The Atlanta Journal-Constitution has been laying the groundwork to move from its current downtown home to a location that likely will be outside the city limits. The Atlanta Business Chronicle first reported the possible move Aug. 12.
“It would be a very sad day for the community, after so many generations, to physically lose such an important part of the fabric of Atlanta,” said A.J. Robinson, president of Central Atlanta Progress, a downtown business group.
Sam Williams, president of the Metro Atlanta Chamber, said major daily newspapers have played a vital role in helping create the civic, business and cultural life of cities.
“We have seen other major metro newspapers suffer so this is nothing new,” Williams said. “But it strikes to the heart of Atlanta because reporting on the public sector on a daily basis, especially investigative reporting, is crucial to good government.”
The AJC’s roots downtown date back more than a century. Throughout its history, the Atlanta Journal and the Atlanta Constitution have produced some of the city’s leading citizens, beginning with editor Henry Grady’s vision for the New South in the late 1880s to “Gone With The Wind” author Margaret Mitchell to editor Ralph McGill and columnists Celestine Sibley and Lewis Grizzard.
As a testament to his role in the city, Grady’s statue stands proudly in the middle of Marietta Street just a block away from the newspaper’s building.
If the AJC does move out of the city, “I can see Henry Grady holding a handkerchief to his eyes,” said George Goodwin, 92, who won the Atlanta Journal’s first Pulitzer Prize in 1948 for exposing voter fraud in Telfair County.
AJC executives have been letting community leaders and employees know about the possible move, telling them that decision should be announced later this month. The AJC’s new publisher, Michael Joseph, informed employees in an Aug. 3 e-mail about a possible relocation.
“We have been exploring all the options to lower our cost structure, including real estate,” said Jennifer Morrow, the AJC’s external communications manager. “We are looking at a lot of options related to real estate opportunities.”
She added that a decision likely will be announced within a couple of weeks.
The AJC’s parent, Cox Enterprises Inc., made a similar move in Dayton, Ohio, in 2007, when it moved the headquarters of the Dayton Daily News out of downtown Dayton.

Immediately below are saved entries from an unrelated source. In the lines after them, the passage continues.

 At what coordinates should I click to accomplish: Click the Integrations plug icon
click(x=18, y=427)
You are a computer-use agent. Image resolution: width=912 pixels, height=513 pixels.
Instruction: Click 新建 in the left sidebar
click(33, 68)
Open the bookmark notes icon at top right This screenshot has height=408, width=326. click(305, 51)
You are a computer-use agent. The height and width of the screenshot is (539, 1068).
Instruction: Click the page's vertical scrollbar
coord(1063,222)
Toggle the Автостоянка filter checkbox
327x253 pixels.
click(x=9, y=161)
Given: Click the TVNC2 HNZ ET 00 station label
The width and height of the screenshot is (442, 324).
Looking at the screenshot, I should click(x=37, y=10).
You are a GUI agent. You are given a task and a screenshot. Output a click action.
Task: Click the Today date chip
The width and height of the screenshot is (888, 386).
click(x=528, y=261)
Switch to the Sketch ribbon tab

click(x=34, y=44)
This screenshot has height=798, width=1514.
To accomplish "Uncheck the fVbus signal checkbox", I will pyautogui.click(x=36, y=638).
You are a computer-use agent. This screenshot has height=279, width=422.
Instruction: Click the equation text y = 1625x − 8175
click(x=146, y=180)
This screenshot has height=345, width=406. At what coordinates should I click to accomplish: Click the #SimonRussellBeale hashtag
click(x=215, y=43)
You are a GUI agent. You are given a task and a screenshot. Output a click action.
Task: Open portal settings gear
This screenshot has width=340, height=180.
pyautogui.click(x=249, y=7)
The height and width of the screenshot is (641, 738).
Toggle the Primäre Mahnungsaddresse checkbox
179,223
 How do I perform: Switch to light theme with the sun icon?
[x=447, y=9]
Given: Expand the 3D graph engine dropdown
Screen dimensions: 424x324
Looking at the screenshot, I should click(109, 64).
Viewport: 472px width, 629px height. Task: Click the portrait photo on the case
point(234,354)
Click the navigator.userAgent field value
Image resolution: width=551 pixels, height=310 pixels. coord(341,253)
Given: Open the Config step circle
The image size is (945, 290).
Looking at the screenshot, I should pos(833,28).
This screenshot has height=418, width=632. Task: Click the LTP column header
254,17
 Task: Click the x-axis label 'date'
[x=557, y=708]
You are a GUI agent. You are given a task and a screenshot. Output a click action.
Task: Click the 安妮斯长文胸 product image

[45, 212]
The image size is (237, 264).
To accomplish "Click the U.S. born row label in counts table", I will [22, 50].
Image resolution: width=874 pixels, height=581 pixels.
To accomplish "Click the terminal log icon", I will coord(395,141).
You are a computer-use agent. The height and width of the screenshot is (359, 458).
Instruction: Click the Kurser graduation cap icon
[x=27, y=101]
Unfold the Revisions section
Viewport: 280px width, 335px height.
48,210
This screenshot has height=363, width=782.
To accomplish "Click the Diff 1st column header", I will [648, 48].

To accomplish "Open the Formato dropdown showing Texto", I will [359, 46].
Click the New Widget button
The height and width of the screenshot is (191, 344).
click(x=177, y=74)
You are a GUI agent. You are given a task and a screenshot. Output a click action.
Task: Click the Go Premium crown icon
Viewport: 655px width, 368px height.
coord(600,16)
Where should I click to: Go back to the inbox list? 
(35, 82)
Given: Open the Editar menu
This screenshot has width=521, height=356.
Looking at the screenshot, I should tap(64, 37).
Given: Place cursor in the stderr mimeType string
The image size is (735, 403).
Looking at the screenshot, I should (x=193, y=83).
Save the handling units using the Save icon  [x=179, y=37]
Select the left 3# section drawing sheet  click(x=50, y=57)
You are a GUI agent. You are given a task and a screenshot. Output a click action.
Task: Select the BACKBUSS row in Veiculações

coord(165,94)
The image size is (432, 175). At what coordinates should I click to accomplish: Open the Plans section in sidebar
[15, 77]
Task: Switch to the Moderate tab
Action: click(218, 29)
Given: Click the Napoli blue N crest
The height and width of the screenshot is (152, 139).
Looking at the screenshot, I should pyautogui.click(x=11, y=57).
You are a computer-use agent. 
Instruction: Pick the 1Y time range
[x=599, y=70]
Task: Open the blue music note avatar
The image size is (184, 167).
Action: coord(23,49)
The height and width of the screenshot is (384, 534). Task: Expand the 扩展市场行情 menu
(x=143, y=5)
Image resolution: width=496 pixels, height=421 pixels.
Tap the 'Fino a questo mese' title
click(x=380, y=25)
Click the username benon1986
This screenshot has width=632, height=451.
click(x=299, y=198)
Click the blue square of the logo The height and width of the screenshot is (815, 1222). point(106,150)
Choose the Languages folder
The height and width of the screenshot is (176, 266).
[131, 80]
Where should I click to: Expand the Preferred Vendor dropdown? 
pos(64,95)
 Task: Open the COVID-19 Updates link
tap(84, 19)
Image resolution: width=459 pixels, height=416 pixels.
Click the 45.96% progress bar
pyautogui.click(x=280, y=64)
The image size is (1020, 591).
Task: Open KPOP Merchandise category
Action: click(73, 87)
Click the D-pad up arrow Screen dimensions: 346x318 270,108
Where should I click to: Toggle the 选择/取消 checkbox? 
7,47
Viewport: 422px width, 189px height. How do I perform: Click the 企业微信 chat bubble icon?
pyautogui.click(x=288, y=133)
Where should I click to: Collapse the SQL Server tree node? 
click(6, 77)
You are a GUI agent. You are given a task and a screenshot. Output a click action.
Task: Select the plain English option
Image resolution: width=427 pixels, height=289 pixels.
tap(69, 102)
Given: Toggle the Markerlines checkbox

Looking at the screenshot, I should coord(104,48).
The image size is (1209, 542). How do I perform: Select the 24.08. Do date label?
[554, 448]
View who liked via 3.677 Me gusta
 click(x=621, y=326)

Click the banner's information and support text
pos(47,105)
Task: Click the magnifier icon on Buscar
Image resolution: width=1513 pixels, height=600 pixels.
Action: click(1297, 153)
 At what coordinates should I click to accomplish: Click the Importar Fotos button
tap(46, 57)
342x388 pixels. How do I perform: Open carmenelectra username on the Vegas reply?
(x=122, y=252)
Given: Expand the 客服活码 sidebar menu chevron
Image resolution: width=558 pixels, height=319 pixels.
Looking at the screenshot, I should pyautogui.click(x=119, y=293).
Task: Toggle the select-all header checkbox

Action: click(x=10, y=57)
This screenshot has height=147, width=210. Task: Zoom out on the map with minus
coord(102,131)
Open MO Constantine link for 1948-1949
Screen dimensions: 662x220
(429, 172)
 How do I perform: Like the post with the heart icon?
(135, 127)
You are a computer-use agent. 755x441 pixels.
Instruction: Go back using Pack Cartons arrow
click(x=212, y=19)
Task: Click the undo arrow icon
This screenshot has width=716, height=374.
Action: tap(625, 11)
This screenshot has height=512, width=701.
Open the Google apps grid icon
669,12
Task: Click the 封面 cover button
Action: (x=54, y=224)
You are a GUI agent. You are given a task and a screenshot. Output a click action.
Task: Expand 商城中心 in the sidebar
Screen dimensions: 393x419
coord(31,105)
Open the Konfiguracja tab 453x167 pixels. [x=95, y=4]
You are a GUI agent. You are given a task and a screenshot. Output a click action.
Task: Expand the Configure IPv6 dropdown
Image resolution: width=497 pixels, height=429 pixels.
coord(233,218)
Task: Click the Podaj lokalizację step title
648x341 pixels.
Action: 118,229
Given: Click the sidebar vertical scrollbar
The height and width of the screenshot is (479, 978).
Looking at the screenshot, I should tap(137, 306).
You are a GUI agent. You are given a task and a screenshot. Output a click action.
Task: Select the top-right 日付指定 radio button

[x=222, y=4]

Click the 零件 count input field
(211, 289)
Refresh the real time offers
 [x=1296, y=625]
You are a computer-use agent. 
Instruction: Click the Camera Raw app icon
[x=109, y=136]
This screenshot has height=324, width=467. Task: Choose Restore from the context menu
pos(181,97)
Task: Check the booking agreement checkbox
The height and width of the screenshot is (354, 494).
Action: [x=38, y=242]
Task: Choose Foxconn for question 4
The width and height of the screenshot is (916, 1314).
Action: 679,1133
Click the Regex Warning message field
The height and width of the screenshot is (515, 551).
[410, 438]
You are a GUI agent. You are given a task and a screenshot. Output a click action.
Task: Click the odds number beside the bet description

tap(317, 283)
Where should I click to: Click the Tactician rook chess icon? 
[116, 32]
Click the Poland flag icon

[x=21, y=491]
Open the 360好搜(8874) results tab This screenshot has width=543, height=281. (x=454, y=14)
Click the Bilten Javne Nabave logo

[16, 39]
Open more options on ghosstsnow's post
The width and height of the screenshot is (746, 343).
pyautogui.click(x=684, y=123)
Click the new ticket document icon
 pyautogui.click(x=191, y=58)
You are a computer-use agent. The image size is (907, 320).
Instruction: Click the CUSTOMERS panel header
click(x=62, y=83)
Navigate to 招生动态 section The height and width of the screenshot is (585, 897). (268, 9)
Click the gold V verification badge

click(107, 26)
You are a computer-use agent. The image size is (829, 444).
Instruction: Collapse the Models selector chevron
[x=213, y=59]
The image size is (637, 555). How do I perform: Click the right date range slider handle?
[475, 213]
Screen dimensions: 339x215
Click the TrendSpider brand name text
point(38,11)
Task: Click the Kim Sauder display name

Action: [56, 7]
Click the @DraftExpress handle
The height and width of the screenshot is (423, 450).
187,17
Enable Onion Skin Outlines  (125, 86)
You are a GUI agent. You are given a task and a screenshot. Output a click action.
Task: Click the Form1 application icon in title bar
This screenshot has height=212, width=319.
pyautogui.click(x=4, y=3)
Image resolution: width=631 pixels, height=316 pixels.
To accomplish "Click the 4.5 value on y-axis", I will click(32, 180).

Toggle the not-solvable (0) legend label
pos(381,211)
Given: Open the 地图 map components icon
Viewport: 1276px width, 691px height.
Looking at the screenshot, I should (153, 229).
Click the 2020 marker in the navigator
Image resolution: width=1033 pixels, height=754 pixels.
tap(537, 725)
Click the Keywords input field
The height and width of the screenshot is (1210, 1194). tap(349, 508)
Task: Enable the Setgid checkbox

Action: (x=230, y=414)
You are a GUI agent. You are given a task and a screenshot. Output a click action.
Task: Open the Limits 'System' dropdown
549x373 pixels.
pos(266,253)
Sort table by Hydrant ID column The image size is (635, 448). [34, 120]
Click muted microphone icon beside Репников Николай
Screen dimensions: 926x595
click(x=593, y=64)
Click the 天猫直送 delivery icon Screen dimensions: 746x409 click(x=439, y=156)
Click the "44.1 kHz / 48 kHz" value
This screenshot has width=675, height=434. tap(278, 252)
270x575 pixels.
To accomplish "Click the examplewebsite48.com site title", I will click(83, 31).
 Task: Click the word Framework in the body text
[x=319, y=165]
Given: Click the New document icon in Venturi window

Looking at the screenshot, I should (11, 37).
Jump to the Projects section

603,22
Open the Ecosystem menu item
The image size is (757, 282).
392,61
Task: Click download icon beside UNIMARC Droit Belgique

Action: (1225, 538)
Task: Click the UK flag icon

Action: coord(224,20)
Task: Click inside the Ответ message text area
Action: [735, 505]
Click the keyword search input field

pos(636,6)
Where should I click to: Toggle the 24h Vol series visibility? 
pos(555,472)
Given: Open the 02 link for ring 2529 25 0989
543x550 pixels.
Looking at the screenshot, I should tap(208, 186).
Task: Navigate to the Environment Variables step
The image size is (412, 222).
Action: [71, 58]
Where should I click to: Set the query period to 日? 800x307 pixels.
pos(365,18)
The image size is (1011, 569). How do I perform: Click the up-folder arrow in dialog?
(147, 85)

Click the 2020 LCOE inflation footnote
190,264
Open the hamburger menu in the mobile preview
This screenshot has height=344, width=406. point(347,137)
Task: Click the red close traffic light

That decision was met with disappointment from Dayton economic development groups, including the Downtown Dayton Partnership.
Cox’s Doug Franklin, who until recently was publisher of the AJC, was formerly publisher of Cox Ohio Publishing, where he was involved in the 2006 decision to move the Dayton Daily News outside of downtown Dayton.
Even though the problems of the newspaper industry are well-known, CAP’s Robinson wondered how moving the AJC from the city would put it in a better position to cover Atlanta, especially “when the major institutions and the leaders who create or shape the news are in the central city.”
But Robinson said that although it would be a great disappointment, the AJC moving would “not be a death knell” for downtown. “It’s not the end of the world for us,” Robinson said. “We will go on about our business of building a great downtown.”
Actually, Robinson said the AJC’s current home at 72 Marietta St. is “a critical piece of real estate.” It is a strategic site for the redevelopment of Marietta Street and the railroad gulch that is part of the proposed “green line” project and a new multimodal train station.
Retired journalist Goodwin remembered the 20 years that he worked for the Atlanta Journal right after World War II.
“I have difficulty imagining our major newspaper being anywhere else but the heart of Atlanta,” said Goodwin, who after leaving the Atlanta Journal became the dean of the city’s public relations professionals. “Atlanta is a particularly large circle. And if you are a circular city, you’ve got to be located in the middle.”
CAP’s Robinson said he knows newspapers are in transition and that the industry is struggling. “When faced with questions of survival, institutions make radical decisions,” said Robinson, who hopes the Atlanta community will try to get the AJC to reconsider its plans before a final decision is announced.
Goodwin still has a hard time believing the AJC could leave the central city. “It’s a very negative thing. Somebody in civic Atlanta needs to say … ‘You can’t do this.’ ”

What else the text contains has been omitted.